12月18日

9時51分。携帯で夢のなかを撮影することに成功し、その動画を見ていたのだが、それも夢だった。

午後、地点の『ノー・ライト』を観に行った。『光のない。』のマルチリンガル版なのだけど、超えていたように思う。観る前は正直、あれ以上のものが可能だなんて思っていなかった。
『光のない。』の記憶が、あの演劇の凄みを見せつけられた衝撃が、開幕しょっぱなの「わたしたち〜」という役者から観客への呼びかけで鮮明に蘇ってきて、そのあと「わたし、たっち?」という、イントネーションをずらした発語で、ああ、僕は今こういうものを必要としていたのだと、またあのときと同じように思えた。とんでもないことを、現実の空間で実現させようとしている、という気概を感じただけで、なんだか涙がでてきて、最初の10分くらいはずっと涙ぐんでいた。
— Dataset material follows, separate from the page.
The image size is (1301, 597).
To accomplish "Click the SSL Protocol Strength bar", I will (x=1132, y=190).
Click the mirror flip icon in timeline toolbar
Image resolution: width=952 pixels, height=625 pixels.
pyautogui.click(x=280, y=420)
放射能という、見えないけどそこにあるもの、あるいは情報としては見えるのだけど、どうしても現実的な存在を感じられない遠くのニュースのこととか、被災者や、最近だと戦争やウイルスのことなど、「みえる みえない」「きこえる きこえない」にまつわる具体的なものごとから、空に舞い上がるように、抽象的なものへと書き換えていく手つき。
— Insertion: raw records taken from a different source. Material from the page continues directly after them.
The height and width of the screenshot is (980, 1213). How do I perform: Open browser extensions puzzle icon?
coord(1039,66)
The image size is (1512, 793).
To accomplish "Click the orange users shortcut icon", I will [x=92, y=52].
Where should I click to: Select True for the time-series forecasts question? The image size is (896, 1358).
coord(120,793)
あれだけ印象的なセリフがたくさんあったのに、終わってみるとほとんど思い出せず、ただ、ものすごいものを見たという感慨だけが残るような。そして、それが大事なんだと思えるような。字幕として投影されたテキストを追いながら、わかる↔わからないを無数に反復し、その果てに、理解できるできないとか、そういう問題ではないところまでつれていってくれて、最終的に「完全になにかがつたわってきた」と感じられるような、それもわたし一人に伝わってきたと思えるような、私を信じてくれてありがとうと思えるような、魔法の時間。大砲にこめた抽象概念そのものをくらったような。途中何度も正体不明の感動で涙がでてきた。人間は表現を通してここまでのことができるのかと。バイオリンケースの使い方も、役者の配置やポーズ(特に片手を上げて、わたしたち〜と呼びかけるポーズ)や舞台の空間や衣装もよかった。主演の人たち、同じ人間、同じ空間を占めている動物とは思えないほどだった。なにかがおりていた。足だけ出して上半身埋まって声だけ出してた声楽のみなさんもほんとうに素晴らしかった。マルチリンガルという、役者の発音のつたなさがマイナスになってしまいそうな手法が、母語である日本語もイントネーションをずらしているこの劇のなかではむしろプラスに働くことも発見だったし、そのような技術を、観客を信じてきっちり、でもさりげなく使うこと、演劇の魔法をかけ続けることに注力されていた。この、抽象的なことを観客を信じてやり遂げる気概は「誰かいませんかー」と呼びかけるセリフにも象徴的に現れていたように思う。今年を締める作品としてはこれ以上ない。芸術は、やる価値があるものなのだと背中を押してくれる、消えない炎みたいな記憶。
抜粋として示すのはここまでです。